Stunning ‘Ma Rainey’ Revival at Goodman!
PicksInSix® Gold Review |
Ed Tracy

The 1982 drama “Ma Rainey’s Black Bottom”—August Wilson’s study of Black music and culture in Chicago during the tumultuous 1920s—is the only one of ten plays in Wilson’s landmark Century Cycle set outside of Pittsburgh. The epic 1997 Goodman production, directed by Chuck Smith in collaboration with Wilson, looms largely at the top of a list of bold and inspiring productions in the rich 100-year history of the theater.

It’s difficult to discern if Wilson’s brilliant work shines brighter through Chicago’s gritty undertones or if the heart of Chicago theater beats more profoundly by Wilson’s attention. One thing is clear: the powerful force of Wilson’s legacy has helped to both expose and define the harsh realities of racial inequality and social injustice in America, whenever and wherever his plays are performed. And this production, at this time in Chicago with its phenomenal cast, provides a brilliant opportunity to experience the emotional thrust, the preciseness of the lyrical dialogue and the realization of Wilson’s complex characters.

Both director Smith and associate director and music director Harry Lennix, who played Levee in the 1997 production, have returned to forge the stunning revival that opened Monday night in the Albert. It is a story about the true-to-life presence of Ma Rainey (E. Faye Butler) whose unequalled talent and rebellious influence on the music of the era reflects the challenges that run through all of Wilson’s work. It is also a piece that has stood the test of time, as powerful and gripping a drama today as then with a dream team of a cast.

It’s March 1927 and Ma Rainey and her band—Sylvester (Jabrai Khaliq), Levee (Al’Jaleel McGhee), Toledo (Kelvin Roston Jr.) and Slow Drag (Cedric Young)—are gathering at a Southside recording studio run by Sturdyvant (Matt DeCaro) to record a new album. Ma’s manager Cutler (David Alan Anderson) must deal with Sturdy’s impatience when Ma and her entourage—nephew Irvin (Marc Grapey) and the sultry Dussie Mae (Tiffany Renee Johnson)—who are nowhere to be found.

In the meantime, Slyvester, Toledo and Slow Drag get along well in the rehearsal room, each loyal to Ma’s powerful influence and committed to doing the job they have been hired to do. The dynamic changes significantly when Levee arrives, decked out in his new shoes and emboldened by Sturdy’s commitment to use his arrangements with a promise to record other songs with a band of his own. The others don’t buy it, even when Cutler tells them that the decision to use Levee’s arrangements has been made.

That conversation sets the stage for Ma’s blistering arrival and the realization that there is only one opinion that matters in the room.

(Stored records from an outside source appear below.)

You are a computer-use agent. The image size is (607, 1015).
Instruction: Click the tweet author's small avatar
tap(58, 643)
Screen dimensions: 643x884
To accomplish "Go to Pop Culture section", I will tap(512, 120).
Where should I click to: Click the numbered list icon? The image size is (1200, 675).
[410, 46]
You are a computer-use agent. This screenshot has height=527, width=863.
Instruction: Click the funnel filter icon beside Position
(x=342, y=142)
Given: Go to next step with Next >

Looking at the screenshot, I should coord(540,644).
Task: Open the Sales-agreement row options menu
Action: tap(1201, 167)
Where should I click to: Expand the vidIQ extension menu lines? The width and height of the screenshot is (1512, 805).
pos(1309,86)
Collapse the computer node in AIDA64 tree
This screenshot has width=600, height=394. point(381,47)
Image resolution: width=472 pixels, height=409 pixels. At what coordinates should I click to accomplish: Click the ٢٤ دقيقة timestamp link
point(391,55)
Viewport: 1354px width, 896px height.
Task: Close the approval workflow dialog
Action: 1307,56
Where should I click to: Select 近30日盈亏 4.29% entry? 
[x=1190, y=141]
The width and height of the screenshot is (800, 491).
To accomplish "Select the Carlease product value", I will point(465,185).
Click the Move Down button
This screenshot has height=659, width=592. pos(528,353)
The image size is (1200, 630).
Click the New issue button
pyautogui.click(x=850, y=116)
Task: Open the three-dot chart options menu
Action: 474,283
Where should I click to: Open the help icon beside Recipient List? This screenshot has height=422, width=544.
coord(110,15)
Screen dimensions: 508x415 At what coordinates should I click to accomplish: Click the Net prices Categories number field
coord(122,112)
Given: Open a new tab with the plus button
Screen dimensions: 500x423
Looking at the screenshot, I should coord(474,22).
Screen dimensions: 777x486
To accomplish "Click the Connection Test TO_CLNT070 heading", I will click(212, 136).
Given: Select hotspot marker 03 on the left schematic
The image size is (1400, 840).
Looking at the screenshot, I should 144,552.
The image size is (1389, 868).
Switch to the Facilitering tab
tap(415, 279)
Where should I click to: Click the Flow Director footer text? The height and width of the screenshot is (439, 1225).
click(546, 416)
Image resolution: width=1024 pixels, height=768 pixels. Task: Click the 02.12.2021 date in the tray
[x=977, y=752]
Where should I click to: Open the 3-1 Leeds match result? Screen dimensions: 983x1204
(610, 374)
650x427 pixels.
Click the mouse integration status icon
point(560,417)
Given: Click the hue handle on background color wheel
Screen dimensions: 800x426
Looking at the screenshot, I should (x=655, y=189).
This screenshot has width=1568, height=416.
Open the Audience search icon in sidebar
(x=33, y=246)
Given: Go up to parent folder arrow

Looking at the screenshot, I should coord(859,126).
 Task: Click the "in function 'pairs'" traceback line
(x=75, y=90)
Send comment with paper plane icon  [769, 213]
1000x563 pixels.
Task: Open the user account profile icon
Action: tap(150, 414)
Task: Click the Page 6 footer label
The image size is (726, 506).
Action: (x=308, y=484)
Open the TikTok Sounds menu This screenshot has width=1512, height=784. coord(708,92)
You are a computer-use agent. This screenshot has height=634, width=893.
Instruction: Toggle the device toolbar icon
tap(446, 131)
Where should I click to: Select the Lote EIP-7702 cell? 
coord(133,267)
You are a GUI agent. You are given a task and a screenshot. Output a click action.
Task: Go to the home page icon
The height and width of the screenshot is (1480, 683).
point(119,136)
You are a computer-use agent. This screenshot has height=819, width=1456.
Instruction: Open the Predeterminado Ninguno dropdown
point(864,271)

Ma Rainey arrives in a whirlwind of commotion, driven by the presence of policeman (Scott Aiello) who wants to arrest Ma for a traffic accident on the way to the studio. To nobody’s surprise, the unfolding plans for the session do not jive at all with Ma either. The band is sent back down for rehearsal with Irvin, who will be doing things Ma’s way, despite Irvin’s pronounced speech impediment.

The conflict comes to a head when Ma and Levee face off on the direction of the recording of her signature piece “Ma Rainey’s Black Bottom.” Levee represents a new and innovative talent in jazz music but blindly resists the notion that white recording producers are only in it for themselves. Ma Rainey and her contemporaries in the band recognize that they will receive only token payments and little respect for their work, while Levee’s hopes continue to be dashed at virtually every turn, fueled by deep-seated images of his youth that eventually prove to be inescapable.

The true power of Wilson’s work lies in Levee’s struggles. McGhee’s commanding performance fires on every cylinder in the challenging role, as the emotionally unhinged Levee shifts on a slow burn from impassioned musician to deranged psychopath, the helpless victim of his own violent and embattled childhood.

The production runs expertly through Butler’s super-charged performance as Rainey, alternating between her larger-than-life presence, striking fear in virtually everyone within earshot, to her mesmerizing vocal’s and the touchingly quiet reflective moments where Butler peels back the public image and shares Rainey’s innermost feelings with Sylvester. Director Smith’s pacing expertly elevates the lighthearted exchanges and so solidly stages this drama that, at the most gripping moments, you can hear a pin drop.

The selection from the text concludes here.